### TASK ITEM
Read through the material below and find each line that has the word "value"; copy it.

### DATA FOR PROCESSING
*** Begin section ***

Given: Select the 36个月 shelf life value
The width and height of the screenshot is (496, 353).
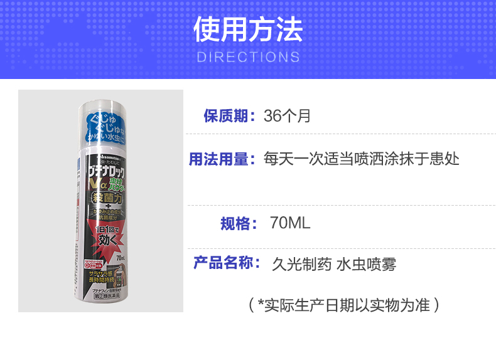Looking at the screenshot, I should coord(287,115).
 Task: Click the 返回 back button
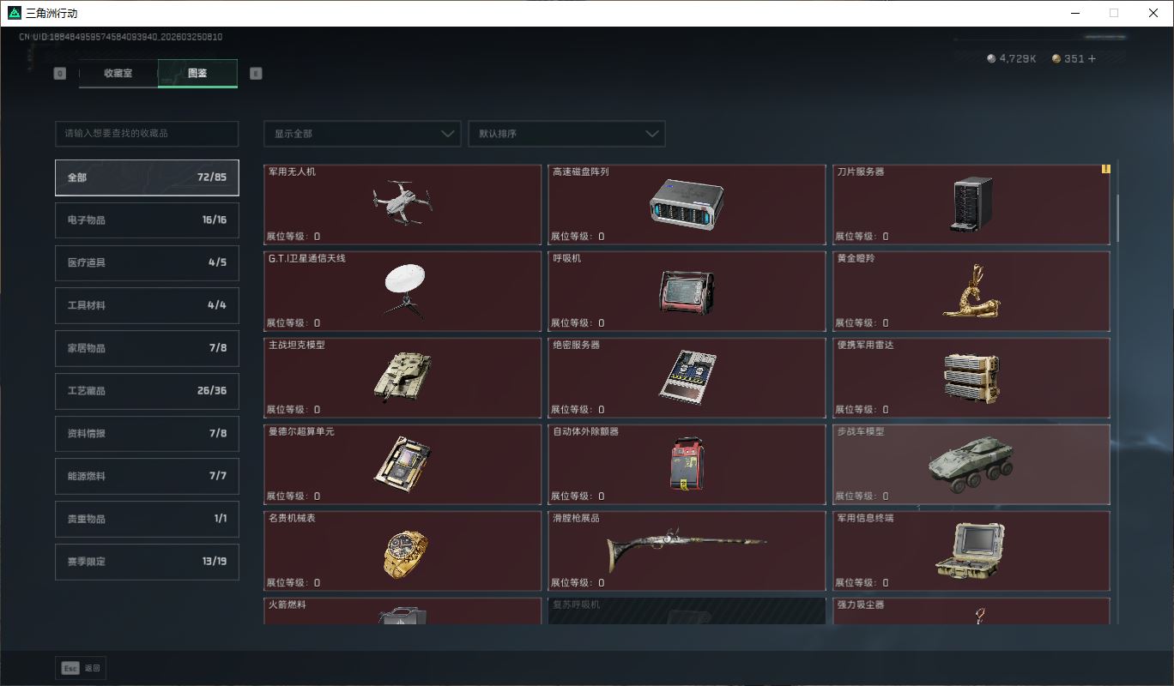click(80, 668)
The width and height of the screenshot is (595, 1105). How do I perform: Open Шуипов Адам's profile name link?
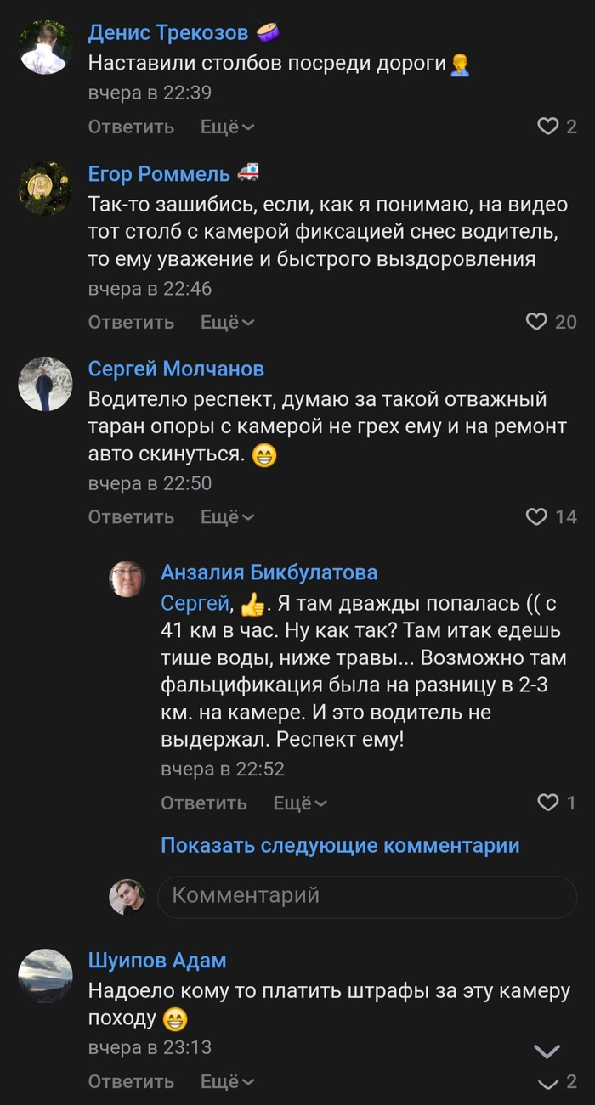157,961
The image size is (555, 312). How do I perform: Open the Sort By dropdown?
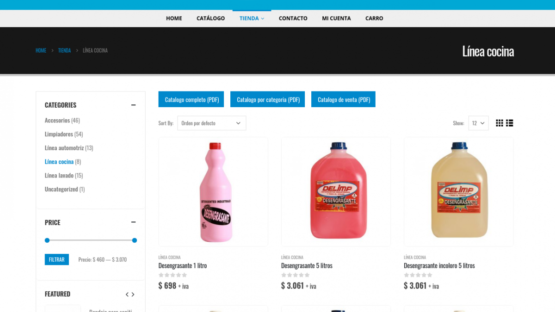212,123
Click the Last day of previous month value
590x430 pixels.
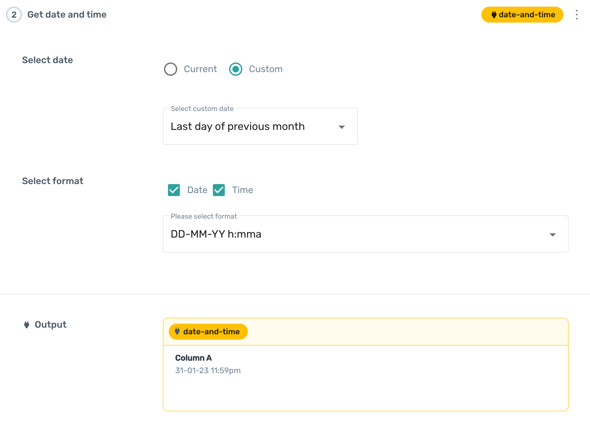coord(238,127)
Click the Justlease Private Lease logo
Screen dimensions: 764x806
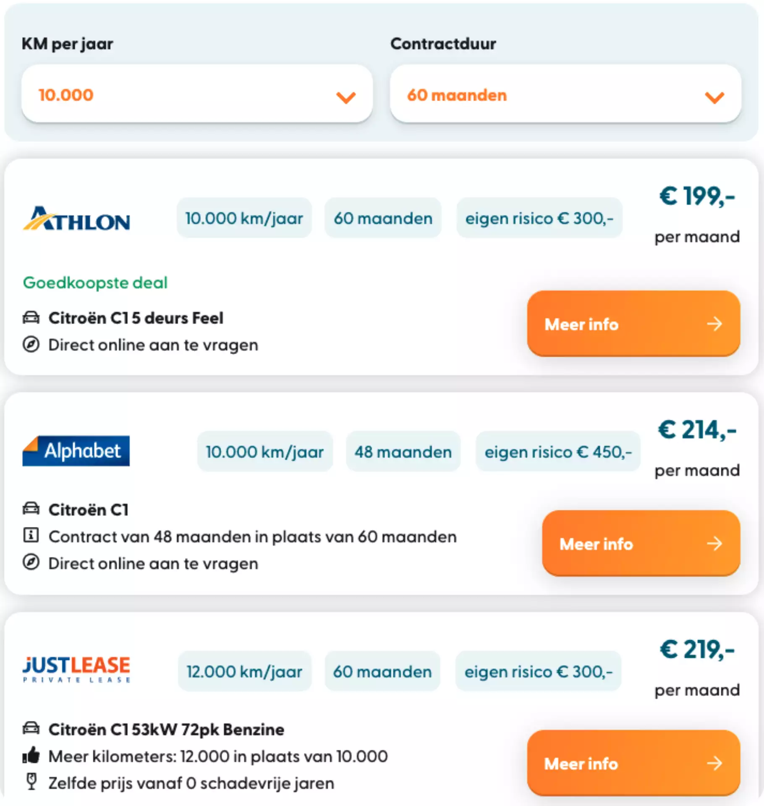click(x=76, y=670)
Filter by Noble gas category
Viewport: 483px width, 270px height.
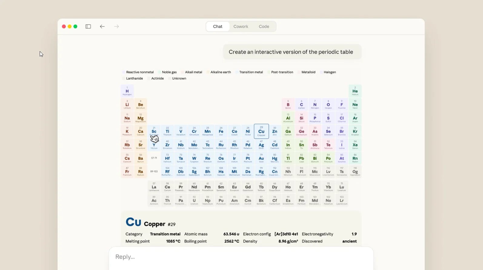pos(167,72)
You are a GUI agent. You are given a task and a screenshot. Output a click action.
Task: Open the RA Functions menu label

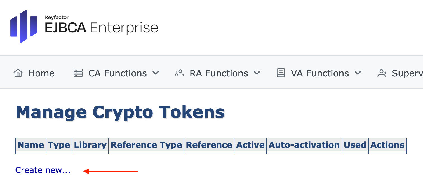219,73
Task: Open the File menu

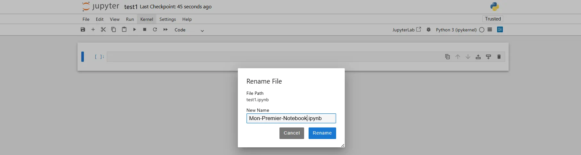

*** End section ***

### RESULT FOR THIS EXERCISE
Given: Select the 36个月 shelf life value
Click the Last day of previous month value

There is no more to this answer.